I think that people in the media and entertainment world are just not used to this, so it feels very strange. In a lot of European countries, it’s very common to have actors cross over into different art genres, but here if you do it, it’s sometimes done poorly and it’s easy to make fun of people for it. James is a very beautiful person in that sense that he’s an overall artist.
What are we to make of reports that people are fainting at ’127 Hours’ screenings?
I think maybe a person has done that, but…. The cutting off of the arm is under three minutes of the movie. This is a thing where people hear that other people having “fainted” at the movie, so they just faint. [On Wednesday] night, a woman had an actual seizure at the screening, but she happened to have been diabetic, so it was totally unrelated. And yet all of a sudden I get a text from my publicist [about it]! That’s the kind of incorrect stuff that’s happening. It’s making people think it’s this “horror film” all about him cutting his arm off, but that’s a tiny portion of the sequence. It’s really a very triumphant and soulful film that’s even at times funny, because he makes jokes about being stuck.
What do you hope people take away from seeing the film?

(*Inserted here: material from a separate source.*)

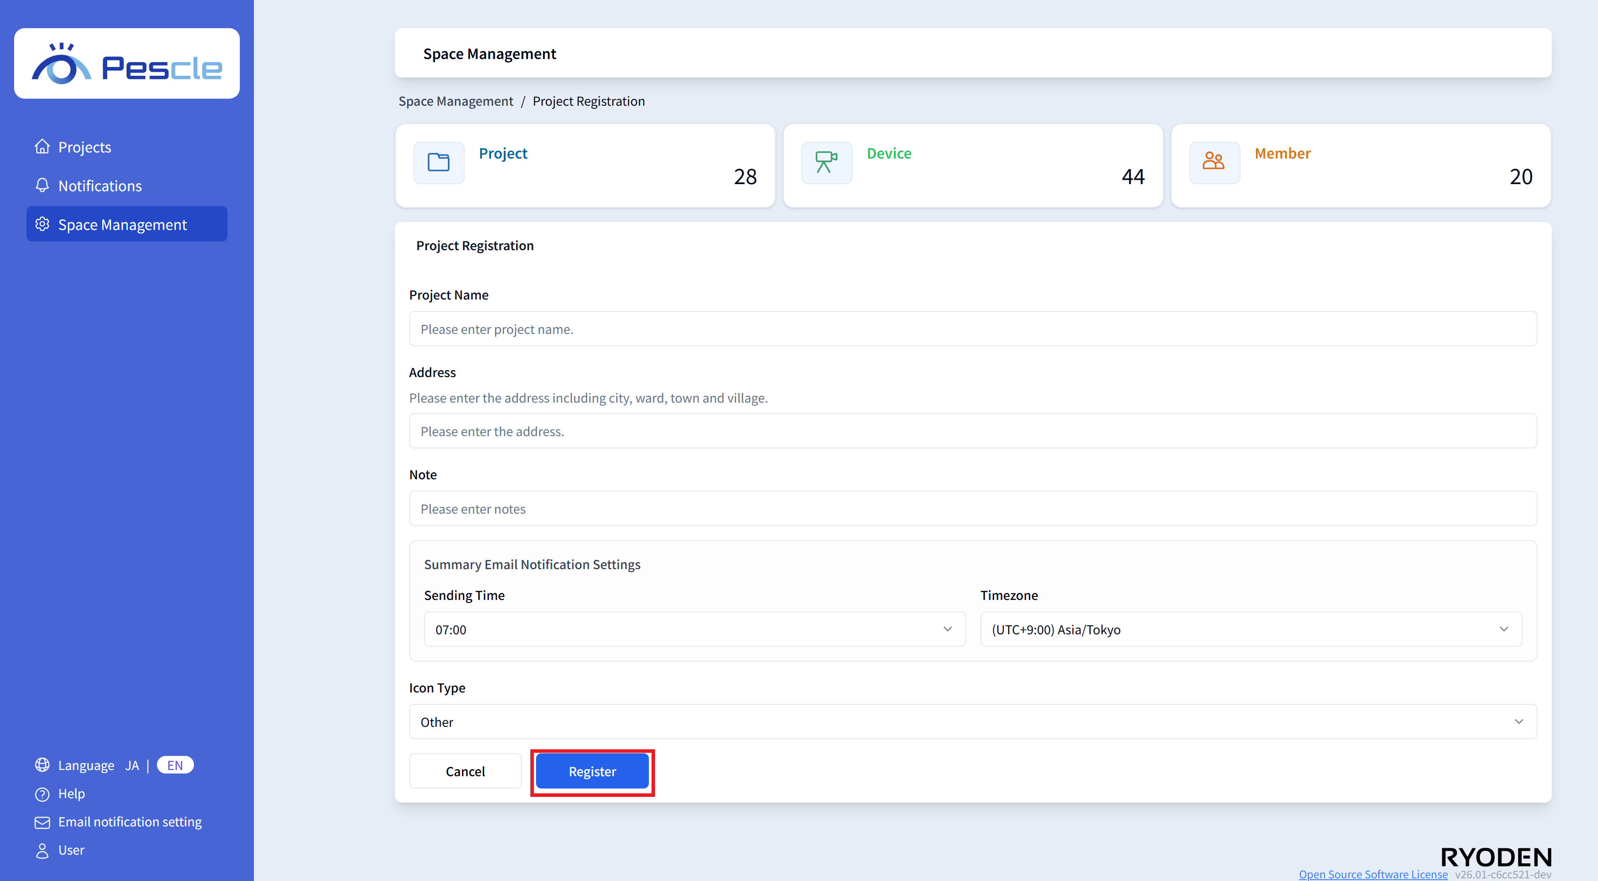
Task: Expand the Timezone dropdown
Action: click(1250, 629)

It’s the ultimate message story about what happens when the metaphorical boulder in your life traps you. What happens when the thing that stops you – the thing that needed to stop you, to change the trajectory of your life – finally does? Do you choose to die from it or free yourself from it? The real Aron will tell you that he thought living an extreme sports life was living, when really he wasn’t connecting with people. Had this [crisis] not happened, he would not have stopped to think about that. The film is testament to how brilliant Danny [Boyle] is, in that you can sit and sweat your whole body off for an hour and a half when the main character never moves, he’s just trapped in this one position. And that is pretty fantastic.